Do your homework on toner and technologies
"Have an understanding of what type of toners the copiers use and know the difference between carbon based and polymerized toners, especially if you're looking for sharper, crisper images. Also know what the difference is between laser and LED."
- Pam Kowal, Other Services, Minneapolis, MN
Get more for your money
"You can negotiate pretty hard with copier salesmen. Once they get to their 'final offer' on the copier you want, you can still get things like toner and drums or even service agreements thrown in. Be aggressive in negotiating, the manufacturers come out with new models all the time and they have to move the older models."
- taxman00, Education, Davenport, New York
Don't believe paper claims
"We copy onto glossy paper quite a bit. Several sales reps told us that it would be "no problem" but when we tested it ourselves it was a problem.

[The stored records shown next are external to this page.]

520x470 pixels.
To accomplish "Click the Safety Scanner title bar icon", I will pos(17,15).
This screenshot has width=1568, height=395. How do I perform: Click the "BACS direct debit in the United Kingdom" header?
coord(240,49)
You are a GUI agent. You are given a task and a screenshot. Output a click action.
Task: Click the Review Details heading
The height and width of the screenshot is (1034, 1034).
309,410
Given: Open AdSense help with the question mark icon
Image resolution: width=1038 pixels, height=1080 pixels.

I now recommend to anyone buying a copier, bring some of your stock to the dealership and run it through the copier to see for yourself."

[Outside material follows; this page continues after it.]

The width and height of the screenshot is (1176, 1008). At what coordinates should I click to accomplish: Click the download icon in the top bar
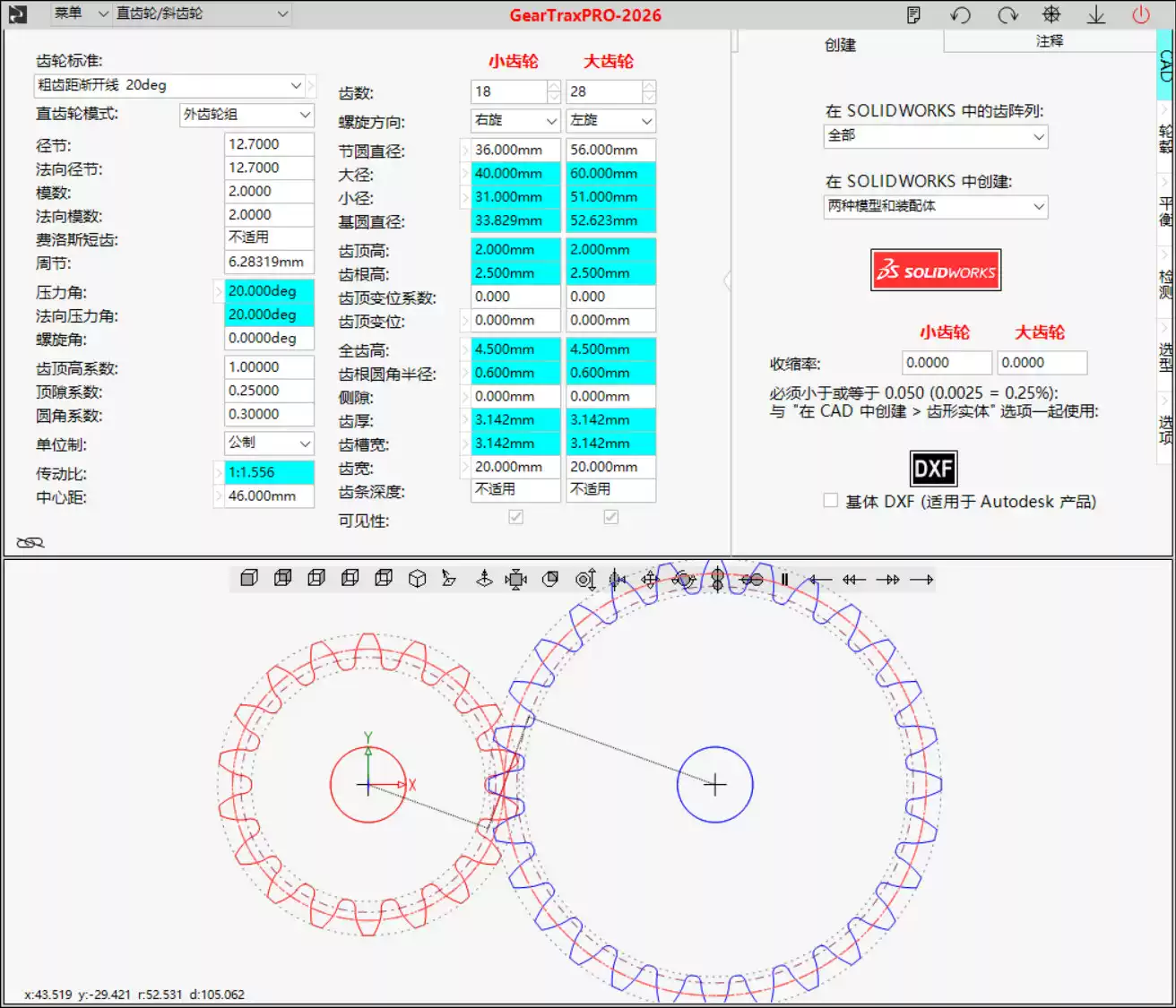point(1095,14)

- EdSantino, Financial Services, Griffin, Georgia
Use "pure fleet" buying to lower costs for multiple copiers
"When you have separate types of copiers in various departments it dilutes your purchasing power. Pure fleet your company and make an overall agreement with your provider to give you a cost per copy on each machine, and then negotiate that figure down from there. Copier companies always over estimate your maintenance agreements thus costing you more than it should. $0.09 per copy is a place to start negotiating for copiers for sale."
- Draymo, Education, Bismarck, ND
Don't rush into a purchase
"Take your time. One of the merchants took a little more time to contact me, but had an excellent offer as well."
- Dena D, Health Care, Knoxville, TN
Networked copiers get A LOT of use
"When we switched to a network copier, that lets people use it as a printer, we expected an increase in usage - but not as much as we got. Many employees switched to use it as their default printer - it maxed out its duty cycle in the second month. Expect heavy usage - leave a good pad in your monthly duty cycle numbers."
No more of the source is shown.